Does anyone still actually use MySpace these days? The site, whilst being one of first the online social networks, hasn’t exactly been too popular amongst social media users in last ten years. And, if you should ever log into your old account and surf around, you’ll most likely be met with the sounds of crickets.
However, the social network has found itself in the spotlight recently, though not exactly for the best of reasons. Since following a server migration on the site, MySpace ended up losing a significant amount of data, including over 50 million songs uploaded between 2003-2015.
“As a result of a server migration project, any photos, videos, and audio files you uploaded more than three years ago may no longer be available on or from MySpace” the social network stated. “We apologise for the inconvenience and suggest that you retain your back-up copies. If you would like more information, please contact our Data Protection Officer, Dr Jana Jentzsch at DPO@myspace.com”
While the site’s popularity has decreased greatly in the past decade, they were once a social network that attracted millions of users and in 2006, was reportedly the most visited site in the US – even beating Google at the time.
During its prime, MySpace was a popular platform for sharing new music, and was known for launching the careers of new artists at the time, including Arctic Monkeys, Kate Nash and Bring Me The Horizon.
However, it was last year when users noticed the links on the site had stopped working. Despite MySpace promising to resolve the issue at the time, it has now admitted to losing its backlog of files.
While MySpace claim this was a mistake, internet entrepreneur Andy Baio tweeted that he was suspicious of this, and questioned whether this loss was really accidental.

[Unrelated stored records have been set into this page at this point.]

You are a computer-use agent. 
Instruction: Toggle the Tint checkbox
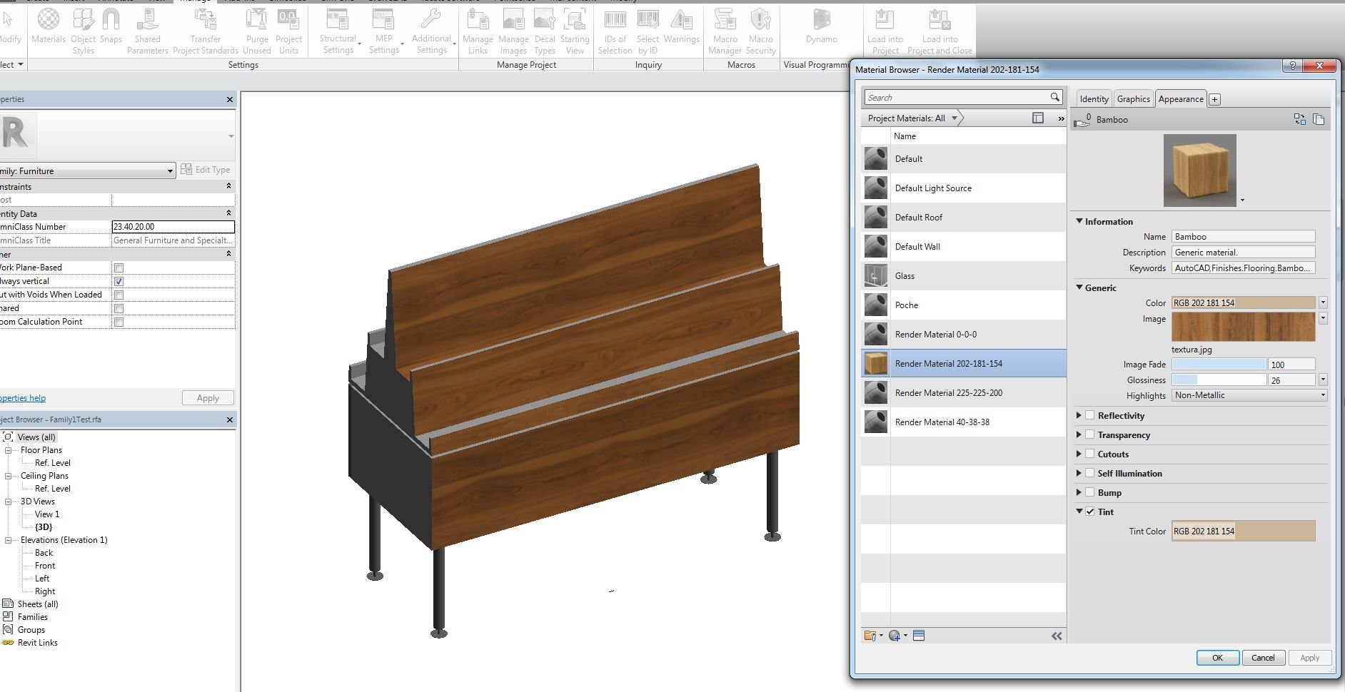(x=1090, y=512)
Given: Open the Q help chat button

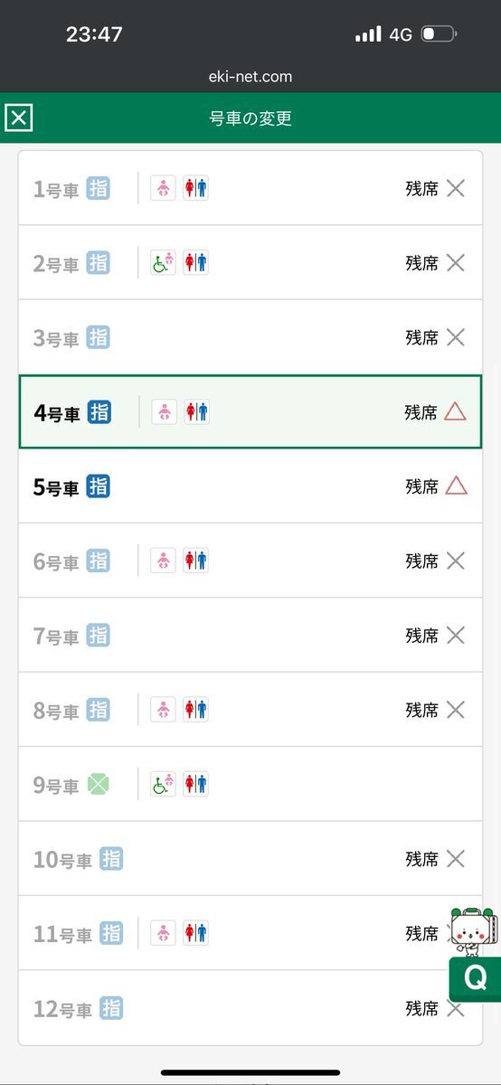Looking at the screenshot, I should point(475,978).
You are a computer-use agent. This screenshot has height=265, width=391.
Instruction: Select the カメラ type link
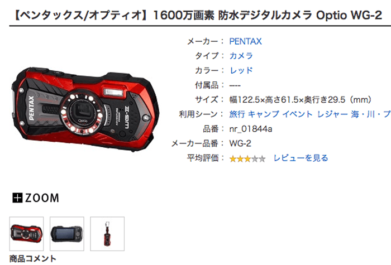(x=241, y=56)
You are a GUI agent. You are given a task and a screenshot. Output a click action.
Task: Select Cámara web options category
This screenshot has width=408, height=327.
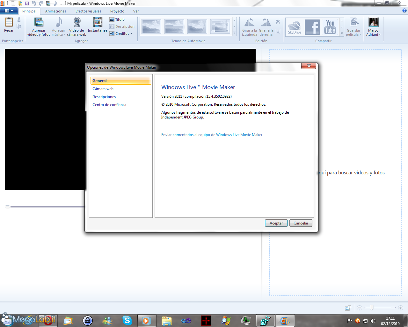103,89
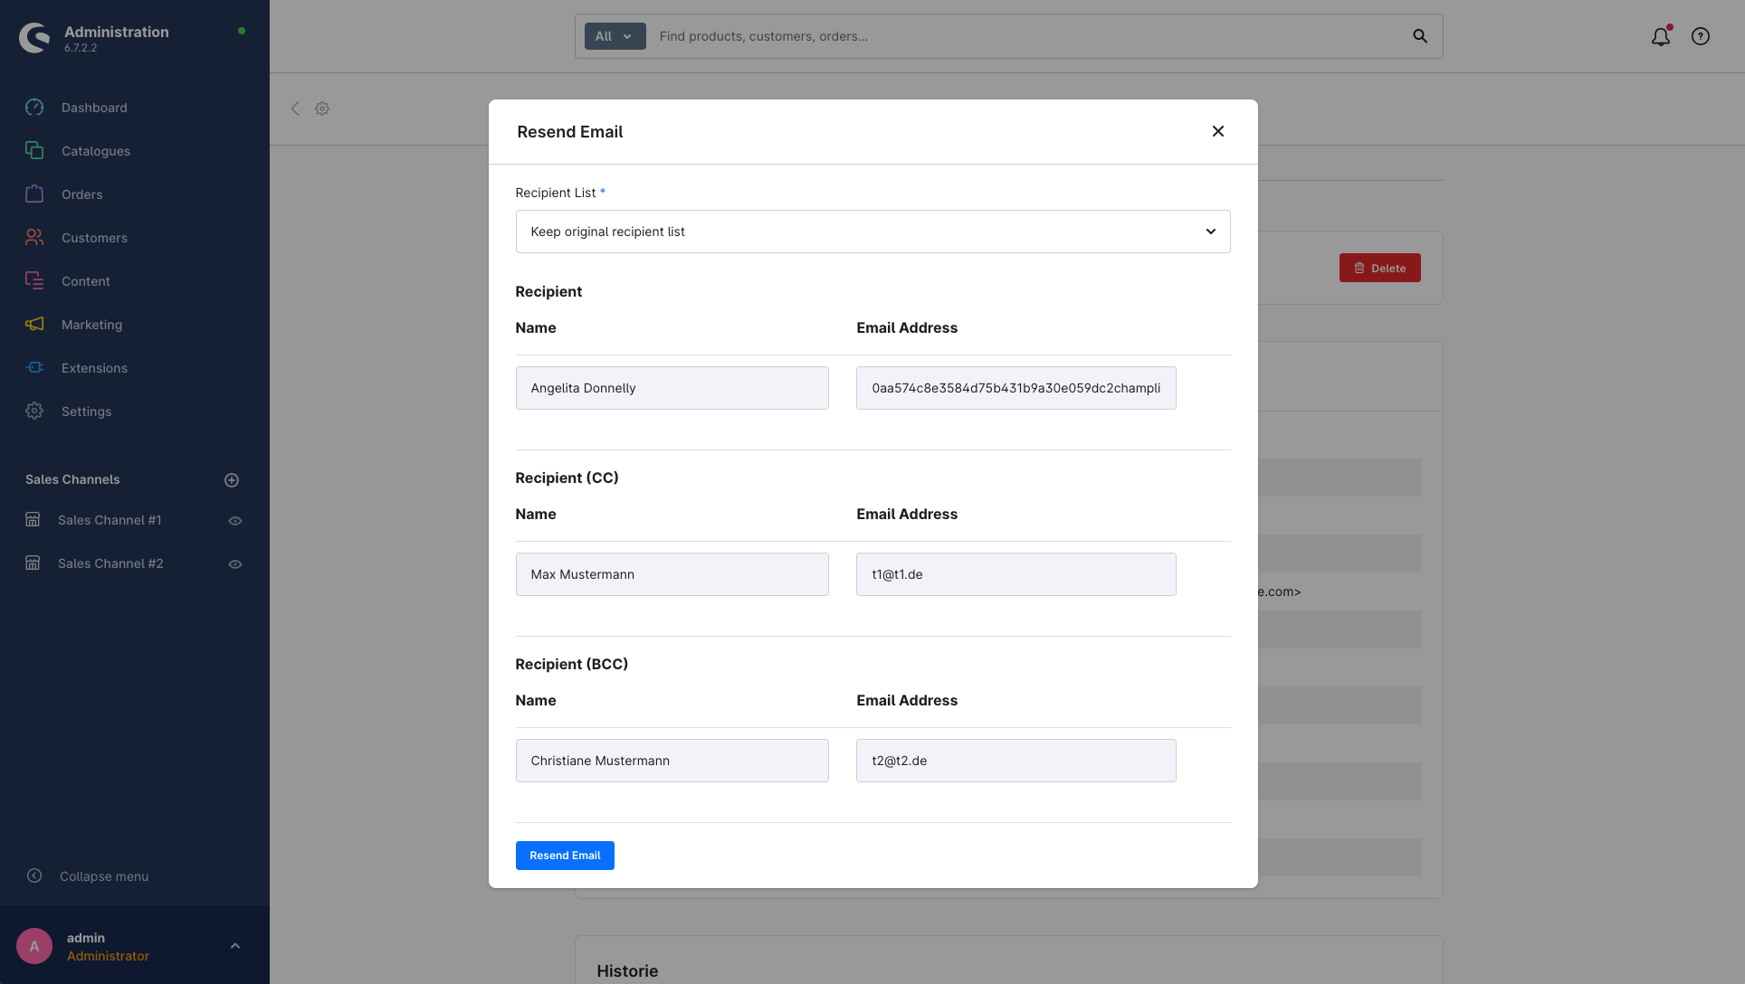Click the Max Mustermann name field

672,574
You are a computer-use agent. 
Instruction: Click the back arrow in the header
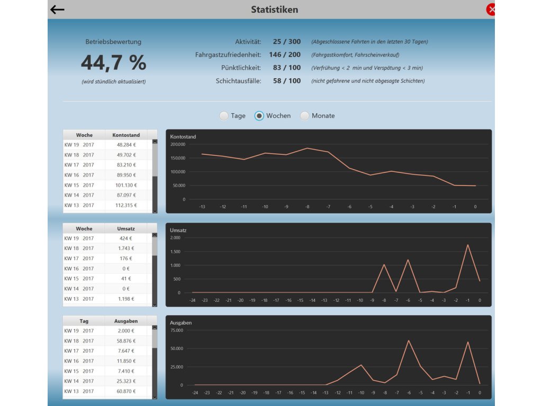coord(57,10)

“I’m deeply sceptical this was an accident” he tweeted. “Flagrant incompetence may be bad PR, but it still sounds better than ‘we can’t be bothered with the effort and cost of migrating and hosting 50 million old MP3s”
Also criticising the platform was The Internet Archive’s Jason Scott, who reprimanded MySpace for the misuse of “10 years of unique digital music”. He also compared it to Google’s recent decision to wipe many of its public posts, images, videos and account data from its failed Google+ social network.
Scott also tweeted: “Anyone who doesn’t think this is going to happen to YouTube is kidding themselves”
With the rise of Facebook and other platforms including YouTube and Soundcloud, it wasn’t long before MySpace began to lose its popularity, however, they also tried to rebrand itself numerous times, but to no avail.
“MySpace.com is still online, but that doesn’t mean MySpace didn’t die.” John Herrman from The New York Times wrote in December. “It’s best understood as undead: existing in some corporal form, with nothing left behind the eyes…It’s a sleepy news and entertainment portal, owned by the magazine publisher Meredith and vaguely affiliated with People and Entertainment Weekly.”
Whilst there’s still the odd user out there, that still visits the site, an article published by Vox describes that their time is spent “surfing among thousands of abandoned profiles and looking for rare moments of veritably human contact, essentially living in a digital post-apocalypse.”
So. with millions of songs now lost from MySpace and barely a soul in sight who still uses the platform, could it possibly be time for the platform to finally shut down, or is there even a slight chance of a revival? Tell us your views in the comments section below.
But, never say never, as Big Tech monopolies are now being exposed for their crimes on privacy or lack there of, which makes us really wonder if MySpace and MySpace Tom were our only real true friends all along?
Well, what’s MySpace Tom doing these days? Well, MySpace Tom travels around the world and takes photographs of amazing places, citing photography as his main passion, so whatever happens with MySpace it will no longer include our beloved Tom.